Announced at an event at Sunderland venue Independent tonight (July 16), the Small Venues Fund will provide grants of between £3,000 and £100,000 to venues across the region with capacities of up to 300 seats or around 500 standing.
The three-year programme will support investment in equipment, infrastructure and revenue-generating activity, with an initial £800,000 available in its first year when applications open this autumn.
The fund has been created to help ease the financial pressures facing smaller venues and protect the places where many North East artists take their first steps on stage.
Its launch comes at a critical moment for the UK’s grassroots music sector.
According to the Music Venue Trust’s Annual Report 2025, grassroots music venues contribute more than £500m to the UK economy each year but operate on average profit margins of just 2.5%.
More than half of all venues made no profit at all during 2025, while rising costs and changes to National Insurance and business rates contributed to the loss of 6,000 jobs across the sector.
Thirty venues closed permanently during the year and 175 towns and cities across the UK no longer receive regular touring shows by professional artists.
The charity warned that the shrinking touring circuit risks cutting off opportunities for emerging artists to develop their craft and build audiences, threatening the talent pipeline that underpins the wider live music industry.
Launching the fund, Kim McGuinness said: “Our incredible grassroots venues are under threat, yet they bring so much to our region. They’re places where artists perform for the first time, friends come together and memories are made.
“I want to see them thriving and that’s exactly what this fund is about. Protecting the places where our brilliant home-grown talent takes its first steps and legacies are started.”
While the region has produced a steady stream of headline acts in recent years - from Sam Fender and Nadine Shah to Maxïmo Park, The Futureheads and Richard Dawson - careers like those tend to begin in venues with sticky floors, small stages and audiences measured in dozens rather than thousands.
Comedy depends on the same ecosystem. Before the television appearances, podcasts and arena tours, North East comedians such as Sarah Millican, Chris Ramsey and Ross Noble all relied on smaller venues and club nights to develop their craft and build audiences.
Newcastle comedian Lauren Pattison welcomed the new fund, saying: “Small stages are a crucial creative stepping stone. We need small stages and venues to allow artists space to learn, develop and build an audience as they grow into those bigger stages that lie ahead.
“They’re a launchpad for careers and an all-important place for local people to get behind their own and support local talent.”
Ben Humphrey, from Berwick venue The Straw Yard, said smaller venues played a role that extended far beyond performance.
“Venues are much more than performance spaces, they’re where communities are from, where people socialise, and where local culture actually lives,” he said.
“Small venues especially are a breeding ground for performers looking to develop their skills and experience and are therefore essential to the cultural ecosystem, not just locally, but nationally as well.
“It is hard for venues right now; rising prices means some venues are being forced to close and they can’t rely on audiences to sustain their operations.

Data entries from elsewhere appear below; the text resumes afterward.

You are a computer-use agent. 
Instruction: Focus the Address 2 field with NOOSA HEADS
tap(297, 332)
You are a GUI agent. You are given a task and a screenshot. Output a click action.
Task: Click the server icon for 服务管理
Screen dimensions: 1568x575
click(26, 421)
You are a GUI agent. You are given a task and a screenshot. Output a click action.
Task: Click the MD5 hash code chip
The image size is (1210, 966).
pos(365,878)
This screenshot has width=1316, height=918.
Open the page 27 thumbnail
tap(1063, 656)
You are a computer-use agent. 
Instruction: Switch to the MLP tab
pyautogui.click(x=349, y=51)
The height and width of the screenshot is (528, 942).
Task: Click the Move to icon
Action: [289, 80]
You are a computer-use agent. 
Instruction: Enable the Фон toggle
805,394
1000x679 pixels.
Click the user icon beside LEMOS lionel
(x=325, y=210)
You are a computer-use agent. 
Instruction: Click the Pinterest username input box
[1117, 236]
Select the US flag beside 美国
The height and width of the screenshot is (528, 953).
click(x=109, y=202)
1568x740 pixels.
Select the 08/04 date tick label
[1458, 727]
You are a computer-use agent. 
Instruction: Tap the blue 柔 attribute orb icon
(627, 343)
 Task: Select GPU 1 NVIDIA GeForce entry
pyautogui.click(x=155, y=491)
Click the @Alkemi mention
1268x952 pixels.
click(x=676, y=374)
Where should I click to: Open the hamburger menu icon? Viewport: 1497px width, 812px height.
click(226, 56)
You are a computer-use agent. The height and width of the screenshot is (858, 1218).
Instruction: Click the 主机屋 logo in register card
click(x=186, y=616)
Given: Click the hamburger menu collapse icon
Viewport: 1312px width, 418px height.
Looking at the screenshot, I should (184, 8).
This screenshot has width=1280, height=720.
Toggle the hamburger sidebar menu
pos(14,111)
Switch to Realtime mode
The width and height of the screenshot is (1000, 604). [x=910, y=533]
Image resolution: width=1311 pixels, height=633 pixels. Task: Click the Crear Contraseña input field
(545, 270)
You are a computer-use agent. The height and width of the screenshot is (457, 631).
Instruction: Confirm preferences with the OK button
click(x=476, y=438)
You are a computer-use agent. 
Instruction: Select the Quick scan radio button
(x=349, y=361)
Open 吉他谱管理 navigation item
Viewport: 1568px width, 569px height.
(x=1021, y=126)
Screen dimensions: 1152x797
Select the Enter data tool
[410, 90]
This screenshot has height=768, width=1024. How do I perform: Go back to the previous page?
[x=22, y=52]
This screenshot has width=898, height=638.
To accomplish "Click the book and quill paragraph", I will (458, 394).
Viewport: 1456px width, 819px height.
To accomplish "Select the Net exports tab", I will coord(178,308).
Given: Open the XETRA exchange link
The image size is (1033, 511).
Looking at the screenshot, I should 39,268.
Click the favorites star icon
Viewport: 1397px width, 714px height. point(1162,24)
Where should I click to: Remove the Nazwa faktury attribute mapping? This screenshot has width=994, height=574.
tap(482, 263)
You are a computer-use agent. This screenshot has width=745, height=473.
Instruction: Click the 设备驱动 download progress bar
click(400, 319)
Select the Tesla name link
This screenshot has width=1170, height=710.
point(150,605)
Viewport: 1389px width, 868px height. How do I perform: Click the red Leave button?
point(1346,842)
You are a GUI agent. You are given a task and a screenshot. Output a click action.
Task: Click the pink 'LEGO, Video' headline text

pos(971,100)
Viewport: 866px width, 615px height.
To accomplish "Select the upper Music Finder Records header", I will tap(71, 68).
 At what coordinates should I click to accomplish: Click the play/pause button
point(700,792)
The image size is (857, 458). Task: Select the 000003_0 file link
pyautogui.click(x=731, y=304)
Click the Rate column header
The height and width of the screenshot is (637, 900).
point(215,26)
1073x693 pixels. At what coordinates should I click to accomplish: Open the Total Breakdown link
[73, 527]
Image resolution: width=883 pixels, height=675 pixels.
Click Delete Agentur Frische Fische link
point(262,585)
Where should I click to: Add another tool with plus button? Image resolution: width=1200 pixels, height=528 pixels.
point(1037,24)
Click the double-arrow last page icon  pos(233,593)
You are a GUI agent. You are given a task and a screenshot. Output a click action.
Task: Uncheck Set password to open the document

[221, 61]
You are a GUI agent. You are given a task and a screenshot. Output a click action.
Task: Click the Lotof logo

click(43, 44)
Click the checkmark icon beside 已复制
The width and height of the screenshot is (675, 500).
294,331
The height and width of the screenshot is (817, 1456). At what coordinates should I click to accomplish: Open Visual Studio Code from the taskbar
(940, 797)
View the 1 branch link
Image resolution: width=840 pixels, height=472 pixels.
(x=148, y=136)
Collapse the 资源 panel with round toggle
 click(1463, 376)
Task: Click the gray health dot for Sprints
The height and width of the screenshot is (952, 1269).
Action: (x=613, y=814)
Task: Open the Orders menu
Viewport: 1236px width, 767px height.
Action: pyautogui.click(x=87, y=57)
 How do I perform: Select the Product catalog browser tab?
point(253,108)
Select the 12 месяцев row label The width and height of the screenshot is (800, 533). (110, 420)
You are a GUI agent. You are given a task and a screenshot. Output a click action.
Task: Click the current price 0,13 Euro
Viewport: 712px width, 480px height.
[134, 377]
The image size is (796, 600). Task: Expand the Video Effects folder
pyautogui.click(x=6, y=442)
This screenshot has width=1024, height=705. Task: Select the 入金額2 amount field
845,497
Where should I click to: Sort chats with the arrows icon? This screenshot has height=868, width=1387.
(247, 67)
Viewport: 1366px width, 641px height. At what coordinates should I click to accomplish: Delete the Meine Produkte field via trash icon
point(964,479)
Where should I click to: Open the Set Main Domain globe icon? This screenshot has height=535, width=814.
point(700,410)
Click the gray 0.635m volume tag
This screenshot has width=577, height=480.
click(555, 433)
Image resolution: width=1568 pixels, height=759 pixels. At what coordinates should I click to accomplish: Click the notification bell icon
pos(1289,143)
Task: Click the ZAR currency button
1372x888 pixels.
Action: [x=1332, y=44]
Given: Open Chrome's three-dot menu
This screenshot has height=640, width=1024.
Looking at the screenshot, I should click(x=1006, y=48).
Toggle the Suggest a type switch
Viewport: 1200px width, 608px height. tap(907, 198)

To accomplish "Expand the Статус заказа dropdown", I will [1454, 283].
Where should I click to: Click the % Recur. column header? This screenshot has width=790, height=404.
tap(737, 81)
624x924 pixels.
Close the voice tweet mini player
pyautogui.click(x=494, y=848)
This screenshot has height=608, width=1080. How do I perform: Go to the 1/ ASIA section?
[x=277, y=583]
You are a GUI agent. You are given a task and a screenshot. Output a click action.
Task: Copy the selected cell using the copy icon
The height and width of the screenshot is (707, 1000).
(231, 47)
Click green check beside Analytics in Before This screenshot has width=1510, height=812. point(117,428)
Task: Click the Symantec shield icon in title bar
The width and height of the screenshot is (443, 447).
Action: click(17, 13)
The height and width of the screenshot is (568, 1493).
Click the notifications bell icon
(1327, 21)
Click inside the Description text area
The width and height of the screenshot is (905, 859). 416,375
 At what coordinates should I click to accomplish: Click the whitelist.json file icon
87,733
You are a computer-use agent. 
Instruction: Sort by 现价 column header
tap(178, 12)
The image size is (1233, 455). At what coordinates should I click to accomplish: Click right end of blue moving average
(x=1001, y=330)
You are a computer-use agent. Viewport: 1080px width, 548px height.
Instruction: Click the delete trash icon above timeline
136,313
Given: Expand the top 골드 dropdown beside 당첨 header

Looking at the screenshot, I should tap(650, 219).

It is tragic, because without them, the North East loses part of its soul.”
The fund has been developed in partnership with organisations including Generator, which has long campaigned for greater investment in the region’s grassroots infrastructure.
Generator chief executive Mick Ross described smaller venues as “the R&D department of our creative industries”.
“This fund is a landmark moment,” he said.
“It recognises that grassroots venues are essential to developing our pipeline of talent and without these amazing spaces to experiment, there will be fewer opportunities for people from every background to build careers on stage and behind the scenes.”